━━━ RECORDS SHOWN ━━━

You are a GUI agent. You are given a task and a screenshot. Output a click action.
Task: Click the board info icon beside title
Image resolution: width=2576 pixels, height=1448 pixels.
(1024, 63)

━━━
━━━ RECORDS SHOWN ━━━

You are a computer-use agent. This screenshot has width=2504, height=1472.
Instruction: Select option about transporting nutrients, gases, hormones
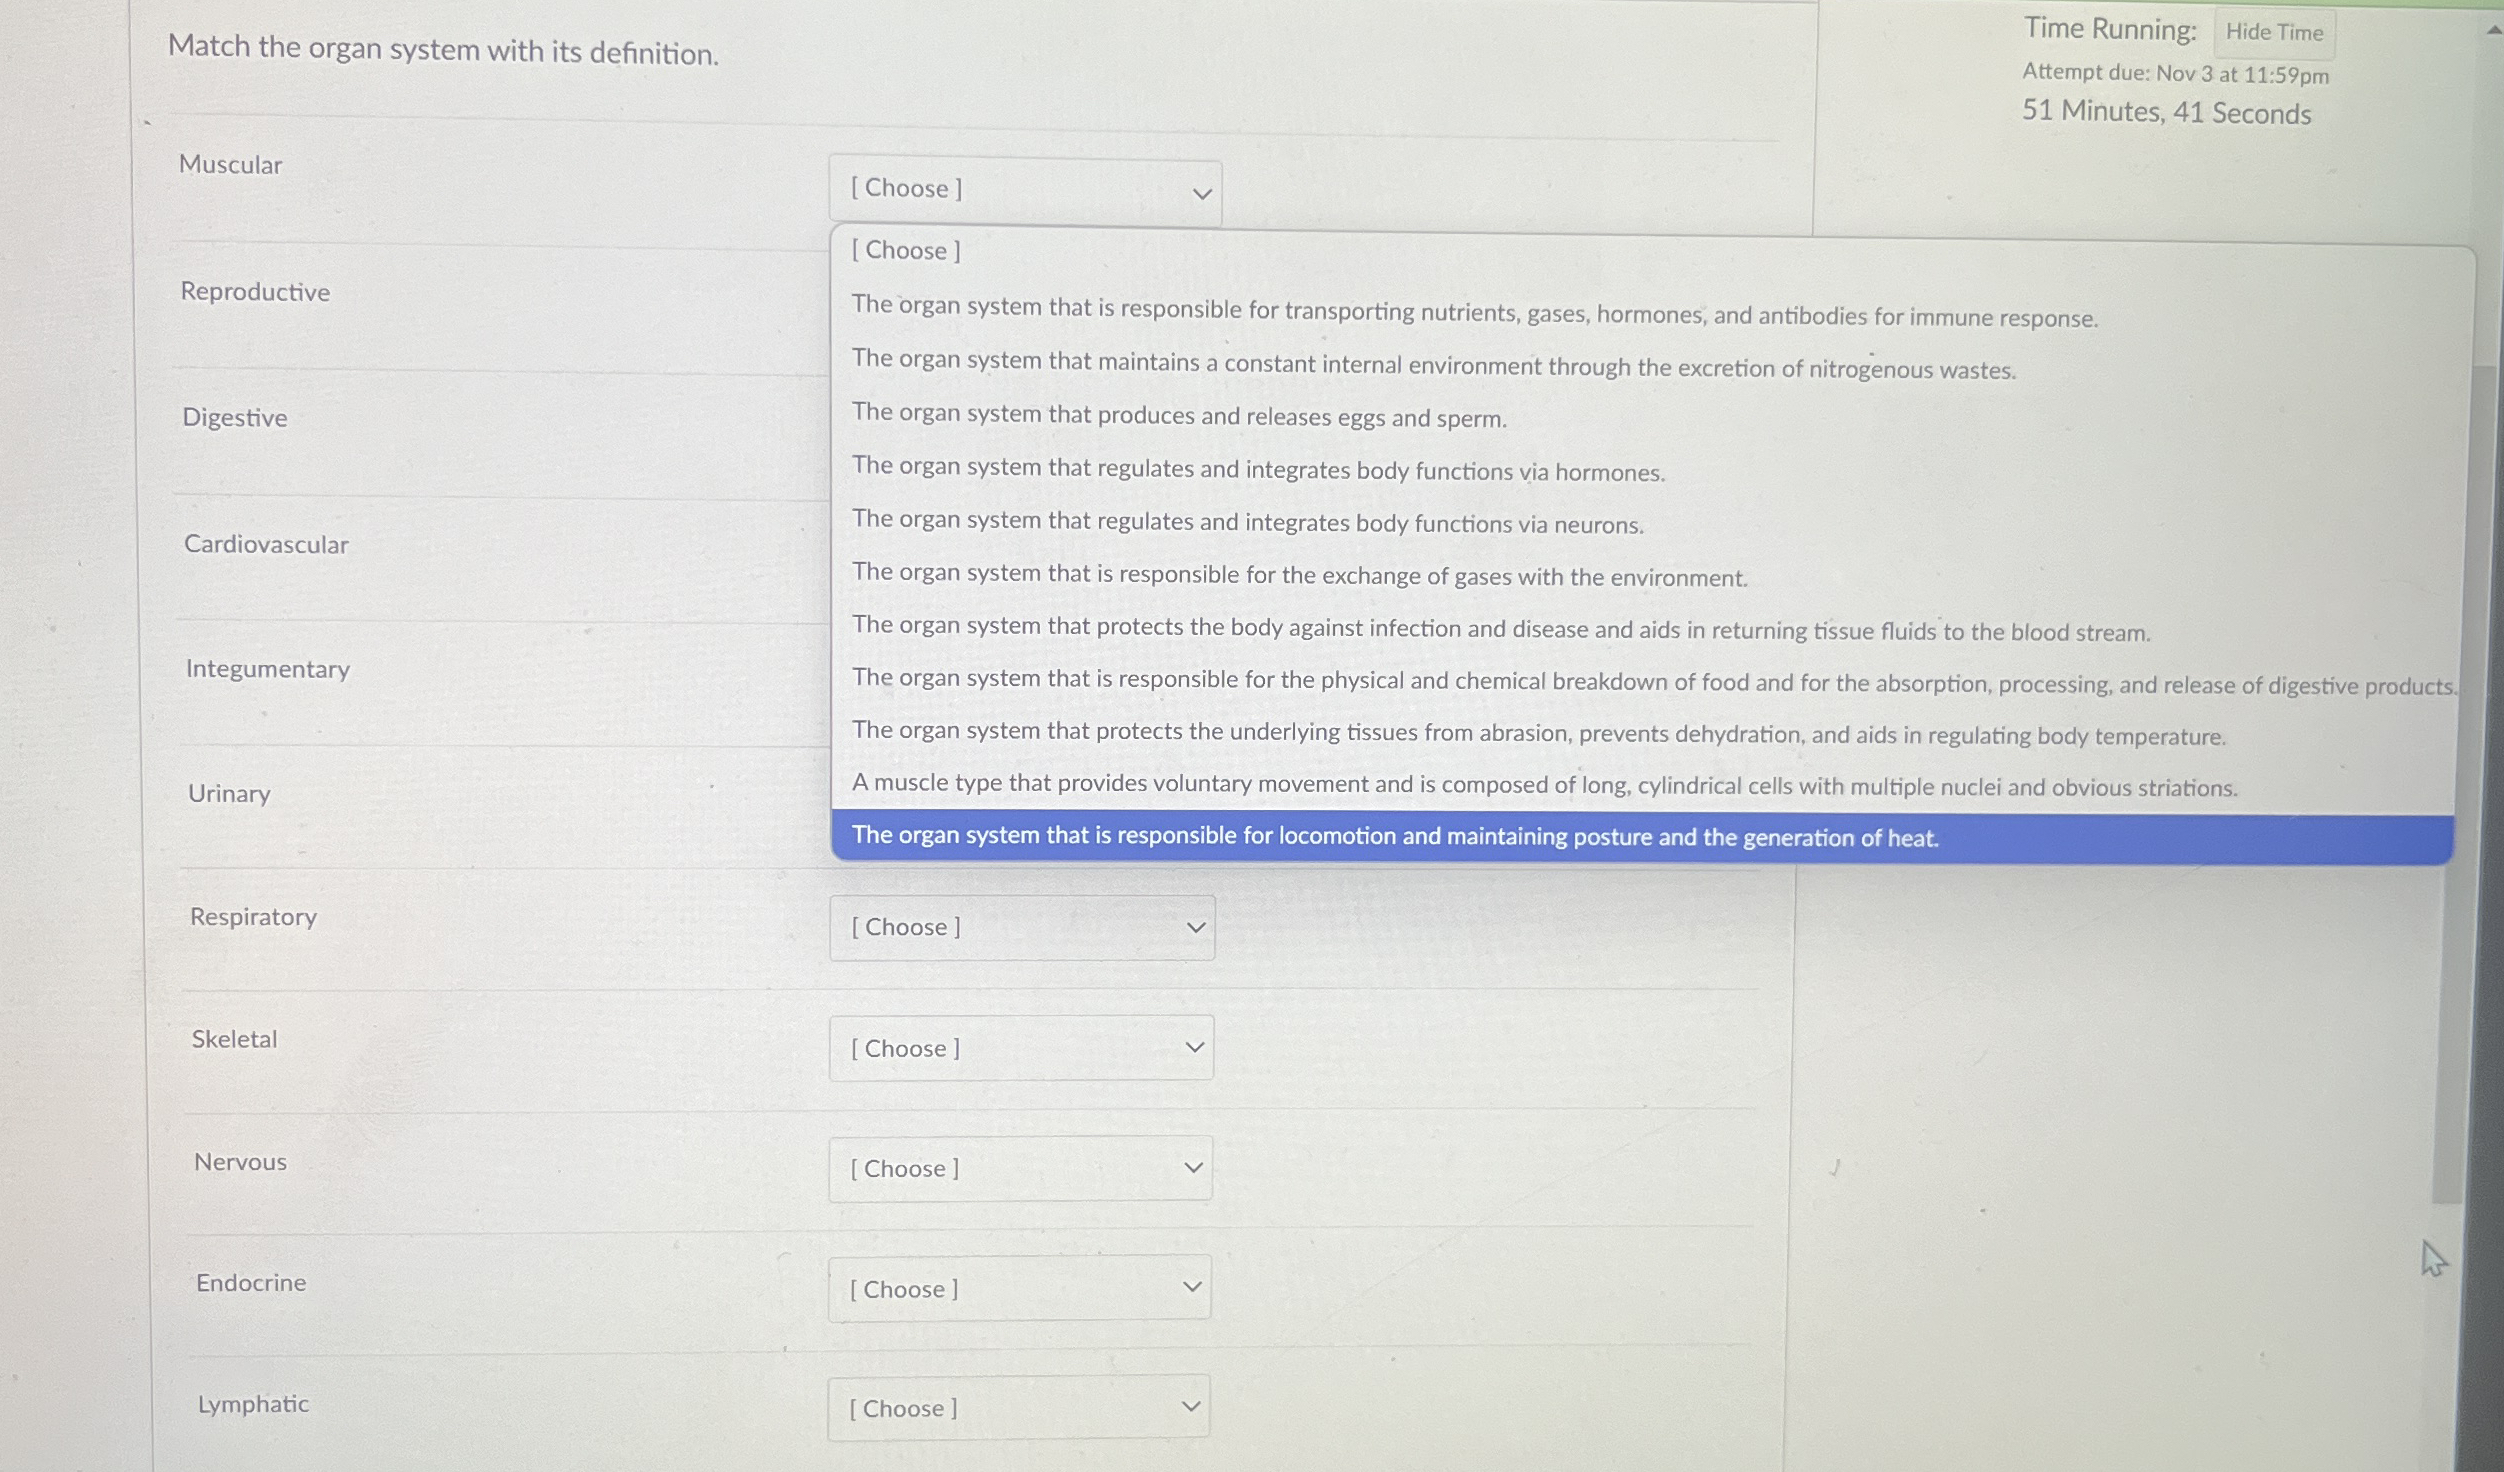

━━━

● WHAT THE TASK ASKS
Give the count of lines containing the word "screenshot" in the listing, and no other text.

● RESULT FOR THIS TASK
2